**Exercise objective:**
Format the data below as a Markdown table with a Row column giving each line's number and a Line column holding that line, leaving out blank lines.

---------- Given entries ----------

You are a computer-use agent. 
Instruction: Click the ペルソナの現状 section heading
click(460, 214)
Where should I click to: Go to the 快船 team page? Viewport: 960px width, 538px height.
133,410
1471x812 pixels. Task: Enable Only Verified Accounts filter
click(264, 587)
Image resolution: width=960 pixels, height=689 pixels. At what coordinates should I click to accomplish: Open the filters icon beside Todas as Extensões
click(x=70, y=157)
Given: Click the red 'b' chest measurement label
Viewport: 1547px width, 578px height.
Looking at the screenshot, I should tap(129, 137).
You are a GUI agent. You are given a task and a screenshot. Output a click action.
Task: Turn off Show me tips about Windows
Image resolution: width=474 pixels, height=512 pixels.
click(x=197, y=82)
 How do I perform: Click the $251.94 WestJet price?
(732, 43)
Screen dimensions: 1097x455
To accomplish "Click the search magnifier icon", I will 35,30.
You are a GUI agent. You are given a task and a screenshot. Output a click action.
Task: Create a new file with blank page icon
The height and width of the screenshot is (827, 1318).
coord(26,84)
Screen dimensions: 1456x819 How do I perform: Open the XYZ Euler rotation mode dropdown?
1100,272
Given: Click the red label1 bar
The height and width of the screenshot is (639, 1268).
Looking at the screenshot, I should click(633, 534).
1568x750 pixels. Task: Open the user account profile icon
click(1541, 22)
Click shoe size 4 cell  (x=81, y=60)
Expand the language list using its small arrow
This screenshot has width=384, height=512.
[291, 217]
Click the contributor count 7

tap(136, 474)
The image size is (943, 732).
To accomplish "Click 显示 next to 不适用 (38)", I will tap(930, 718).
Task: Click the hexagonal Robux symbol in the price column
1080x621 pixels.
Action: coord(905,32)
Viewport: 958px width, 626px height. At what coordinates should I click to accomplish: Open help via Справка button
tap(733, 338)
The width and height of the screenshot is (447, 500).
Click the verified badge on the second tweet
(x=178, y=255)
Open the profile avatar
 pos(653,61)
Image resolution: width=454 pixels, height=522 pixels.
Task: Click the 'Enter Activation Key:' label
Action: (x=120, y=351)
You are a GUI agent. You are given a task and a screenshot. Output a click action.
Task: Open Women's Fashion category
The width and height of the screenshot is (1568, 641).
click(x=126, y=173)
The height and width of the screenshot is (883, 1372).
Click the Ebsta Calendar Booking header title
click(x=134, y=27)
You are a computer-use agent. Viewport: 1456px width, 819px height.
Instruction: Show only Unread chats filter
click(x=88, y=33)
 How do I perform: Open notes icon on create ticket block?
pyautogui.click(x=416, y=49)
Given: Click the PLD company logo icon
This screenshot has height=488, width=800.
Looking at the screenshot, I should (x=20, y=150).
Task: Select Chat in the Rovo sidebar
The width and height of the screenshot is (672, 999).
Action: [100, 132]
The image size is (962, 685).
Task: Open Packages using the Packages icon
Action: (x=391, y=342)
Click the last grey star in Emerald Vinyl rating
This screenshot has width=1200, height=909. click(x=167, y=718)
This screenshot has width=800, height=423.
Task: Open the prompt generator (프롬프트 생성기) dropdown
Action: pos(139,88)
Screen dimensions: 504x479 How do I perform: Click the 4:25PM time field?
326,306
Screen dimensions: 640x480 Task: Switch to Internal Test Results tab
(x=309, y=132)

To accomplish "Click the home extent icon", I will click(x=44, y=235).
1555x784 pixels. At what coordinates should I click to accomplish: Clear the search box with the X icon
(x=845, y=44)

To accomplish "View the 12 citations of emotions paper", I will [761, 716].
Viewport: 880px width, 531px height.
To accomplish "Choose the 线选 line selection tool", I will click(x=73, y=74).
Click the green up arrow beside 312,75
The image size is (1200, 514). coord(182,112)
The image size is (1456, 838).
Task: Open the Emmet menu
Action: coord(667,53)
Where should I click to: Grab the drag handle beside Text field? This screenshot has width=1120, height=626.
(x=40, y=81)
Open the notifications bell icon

----------

**Result of this exercise:**
| Row | Line |
|---|---|
| 1 | You are a computer-use agent.  |
| 2 | Instruction: Click the ペルソナの現状 section heading |
| 3 | click(460, 214) |
| 4 | Where should I click to: Go to the 快船 team page? Viewport: 960px width, 538px height. |
| 5 | 133,410 |
| 6 | 1471x812 pixels. Task: Enable Only Verified Accounts filter |
| 7 | click(264, 587) |
| 8 | Image resolution: width=960 pixels, height=689 pixels. At what coordinates should I click to accomplish: Open the filters icon beside Todas as Extensões |
| 9 | click(x=70, y=157) |
| 10 | Given: Click the red 'b' chest measurement label |
| 11 | Viewport: 1547px width, 578px height. |
| 12 | Looking at the screenshot, I should tap(129, 137). |
| 13 | You are a GUI agent. You are given a task and a screenshot. Output a click action. |
| 14 | Task: Turn off Show me tips about Windows |
| 15 | Image resolution: width=474 pixels, height=512 pixels. |
| 16 | click(x=197, y=82) |
| 17 |  How do I perform: Click the $251.94 WestJet price? |
| 18 | (732, 43) |
| 19 | Screen dimensions: 1097x455 |
| 20 | To accomplish "Click the search magnifier icon", I will 35,30. |
| 21 | You are a GUI agent. You are given a task and a screenshot. Output a click action. |
| 22 | Task: Create a new file with blank page icon |
| 23 | The height and width of the screenshot is (827, 1318). |
| 24 | coord(26,84) |
| 25 | Screen dimensions: 1456x819 How do I perform: Open the XYZ Euler rotation mode dropdown? |
| 26 | 1100,272 |
| 27 | Given: Click the red label1 bar |
| 28 | The height and width of the screenshot is (639, 1268). |
| 29 | Looking at the screenshot, I should click(633, 534). |
| 30 | 1568x750 pixels. Task: Open the user account profile icon |
| 31 | click(1541, 22) |
| 32 | Click shoe size 4 cell  (x=81, y=60) |
| 33 | Expand the language list using its small arrow |
| 34 | This screenshot has width=384, height=512. |
| 35 | [291, 217] |
| 36 | Click the contributor count 7 |
| 37 | tap(136, 474) |
| 38 | The image size is (943, 732). |
| 39 | To accomplish "Click 显示 next to 不适用 (38)", I will tap(930, 718). |
| 40 | Task: Click the hexagonal Robux symbol in the price column |
| 41 | 1080x621 pixels. |
| 42 | Action: coord(905,32) |
| 43 | Viewport: 958px width, 626px height. At what coordinates should I click to accomplish: Open help via Справка button |
| 44 | tap(733, 338) |
| 45 | The width and height of the screenshot is (447, 500). |
| 46 | Click the verified badge on the second tweet |
| 47 | (x=178, y=255) |
| 48 | Open the profile avatar |
| 49 |  pos(653,61) |
| 50 | Image resolution: width=454 pixels, height=522 pixels. |
| 51 | Task: Click the 'Enter Activation Key:' label |
| 52 | Action: (x=120, y=351) |
| 53 | You are a GUI agent. You are given a task and a screenshot. Output a click action. |
| 54 | Task: Open Women's Fashion category |
| 55 | The width and height of the screenshot is (1568, 641). |
| 56 | click(x=126, y=173) |
| 57 | The height and width of the screenshot is (883, 1372). |
| 58 | Click the Ebsta Calendar Booking header title |
| 59 | click(x=134, y=27) |
| 60 | You are a computer-use agent. Viewport: 1456px width, 819px height. |
| 61 | Instruction: Show only Unread chats filter |
| 62 | click(x=88, y=33) |
| 63 |  How do I perform: Open notes icon on create ticket block? |
| 64 | pyautogui.click(x=416, y=49) |
| 65 | Given: Click the PLD company logo icon |
| 66 | This screenshot has height=488, width=800. |
| 67 | Looking at the screenshot, I should (x=20, y=150). |
| 68 | Task: Select Chat in the Rovo sidebar |
| 69 | The width and height of the screenshot is (672, 999). |
| 70 | Action: [100, 132] |
| 71 | The image size is (962, 685). |
| 72 | Task: Open Packages using the Packages icon |
| 73 | Action: (x=391, y=342) |
| 74 | Click the last grey star in Emerald Vinyl rating |
| 75 | This screenshot has width=1200, height=909. click(x=167, y=718) |
| 76 | This screenshot has width=800, height=423. |
| 77 | Task: Open the prompt generator (프롬프트 생성기) dropdown |
| 78 | Action: pos(139,88) |
| 79 | Screen dimensions: 504x479 How do I perform: Click the 4:25PM time field? |
| 80 | 326,306 |
| 81 | Screen dimensions: 640x480 Task: Switch to Internal Test Results tab |
| 82 | (x=309, y=132) |
| 83 | To accomplish "Click the home extent icon", I will click(x=44, y=235). |
| 84 | 1555x784 pixels. At what coordinates should I click to accomplish: Clear the search box with the X icon |
| 85 | (x=845, y=44) |
| 86 | To accomplish "View the 12 citations of emotions paper", I will [761, 716]. |
| 87 | Viewport: 880px width, 531px height. |
| 88 | To accomplish "Choose the 线选 line selection tool", I will click(x=73, y=74). |
| 89 | Click the green up arrow beside 312,75 |
| 90 | The image size is (1200, 514). coord(182,112) |
| 91 | The image size is (1456, 838). |
| 92 | Task: Open the Emmet menu |
| 93 | Action: coord(667,53) |
| 94 | Where should I click to: Grab the drag handle beside Text field? This screenshot has width=1120, height=626. |
| 95 | (x=40, y=81) |
| 96 | Open the notifications bell icon |